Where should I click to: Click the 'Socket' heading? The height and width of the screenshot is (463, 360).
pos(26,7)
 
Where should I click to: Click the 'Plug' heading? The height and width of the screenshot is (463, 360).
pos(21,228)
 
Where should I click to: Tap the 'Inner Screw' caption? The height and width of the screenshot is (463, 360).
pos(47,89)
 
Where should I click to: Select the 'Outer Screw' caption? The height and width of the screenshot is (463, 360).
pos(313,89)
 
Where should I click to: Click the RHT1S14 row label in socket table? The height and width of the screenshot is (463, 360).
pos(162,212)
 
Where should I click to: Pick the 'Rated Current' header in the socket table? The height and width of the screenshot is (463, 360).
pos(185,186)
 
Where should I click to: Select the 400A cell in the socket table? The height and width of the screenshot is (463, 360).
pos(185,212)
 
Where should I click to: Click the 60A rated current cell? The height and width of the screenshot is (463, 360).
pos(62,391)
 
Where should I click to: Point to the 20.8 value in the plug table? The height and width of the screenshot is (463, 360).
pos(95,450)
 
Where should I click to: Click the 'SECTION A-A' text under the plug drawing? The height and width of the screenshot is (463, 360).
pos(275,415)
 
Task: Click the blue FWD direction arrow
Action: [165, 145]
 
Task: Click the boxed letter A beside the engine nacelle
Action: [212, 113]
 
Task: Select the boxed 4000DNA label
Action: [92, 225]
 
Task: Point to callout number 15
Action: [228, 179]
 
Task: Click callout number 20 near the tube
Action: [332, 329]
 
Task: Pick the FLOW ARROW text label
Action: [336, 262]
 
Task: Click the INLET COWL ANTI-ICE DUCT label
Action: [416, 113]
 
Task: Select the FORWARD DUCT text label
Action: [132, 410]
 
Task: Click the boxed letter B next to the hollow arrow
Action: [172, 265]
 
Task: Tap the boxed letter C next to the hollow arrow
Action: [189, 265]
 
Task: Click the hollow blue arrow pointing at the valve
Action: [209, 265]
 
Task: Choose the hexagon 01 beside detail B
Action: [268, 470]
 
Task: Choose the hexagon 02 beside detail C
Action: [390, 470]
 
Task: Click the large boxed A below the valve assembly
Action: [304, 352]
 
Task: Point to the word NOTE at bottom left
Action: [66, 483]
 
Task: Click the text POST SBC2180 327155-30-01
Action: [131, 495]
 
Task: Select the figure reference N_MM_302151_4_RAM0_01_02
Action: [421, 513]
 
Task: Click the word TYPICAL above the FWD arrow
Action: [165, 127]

.....

Short exercise: Rewrite all the records above, changing "socket table" to "receptacle table" wherever it occurs and leaving everything else untouched.

Answer for this exercise:
Where should I click to: Click the 'Socket' heading? The height and width of the screenshot is (463, 360).
pos(26,7)
 
Where should I click to: Click the 'Plug' heading? The height and width of the screenshot is (463, 360).
pos(21,228)
 
Where should I click to: Tap the 'Inner Screw' caption? The height and width of the screenshot is (463, 360).
pos(47,89)
 
Where should I click to: Select the 'Outer Screw' caption? The height and width of the screenshot is (463, 360).
pos(313,89)
 
Where should I click to: Click the RHT1S14 row label in receptacle table? The height and width of the screenshot is (463, 360).
pos(162,212)
 
Where should I click to: Pick the 'Rated Current' header in the receptacle table? The height and width of the screenshot is (463, 360).
pos(185,186)
 
Where should I click to: Select the 400A cell in the receptacle table? The height and width of the screenshot is (463, 360).
pos(185,212)
 
Where should I click to: Click the 60A rated current cell? The height and width of the screenshot is (463, 360).
pos(62,391)
 
Where should I click to: Point to the 20.8 value in the plug table? The height and width of the screenshot is (463, 360).
pos(95,450)
 
Where should I click to: Click the 'SECTION A-A' text under the plug drawing? The height and width of the screenshot is (463, 360).
pos(275,415)
 
Task: Click the blue FWD direction arrow
Action: [165, 145]
 
Task: Click the boxed letter A beside the engine nacelle
Action: [212, 113]
 
Task: Select the boxed 4000DNA label
Action: [92, 225]
 
Task: Point to callout number 15
Action: [228, 179]
 
Task: Click callout number 20 near the tube
Action: [332, 329]
 
Task: Pick the FLOW ARROW text label
Action: [336, 262]
 
Task: Click the INLET COWL ANTI-ICE DUCT label
Action: [416, 113]
 
Task: Select the FORWARD DUCT text label
Action: [132, 410]
 
Task: Click the boxed letter B next to the hollow arrow
Action: [172, 265]
 
Task: Tap the boxed letter C next to the hollow arrow
Action: [189, 265]
 
Task: Click the hollow blue arrow pointing at the valve
Action: [209, 265]
 
Task: Choose the hexagon 01 beside detail B
Action: [268, 470]
 
Task: Choose the hexagon 02 beside detail C
Action: [390, 470]
 
Task: Click the large boxed A below the valve assembly
Action: [304, 352]
 
Task: Point to the word NOTE at bottom left
Action: [66, 483]
 
Task: Click the text POST SBC2180 327155-30-01
Action: [131, 495]
 
Task: Select the figure reference N_MM_302151_4_RAM0_01_02
Action: [421, 513]
 
Task: Click the word TYPICAL above the FWD arrow
Action: [165, 127]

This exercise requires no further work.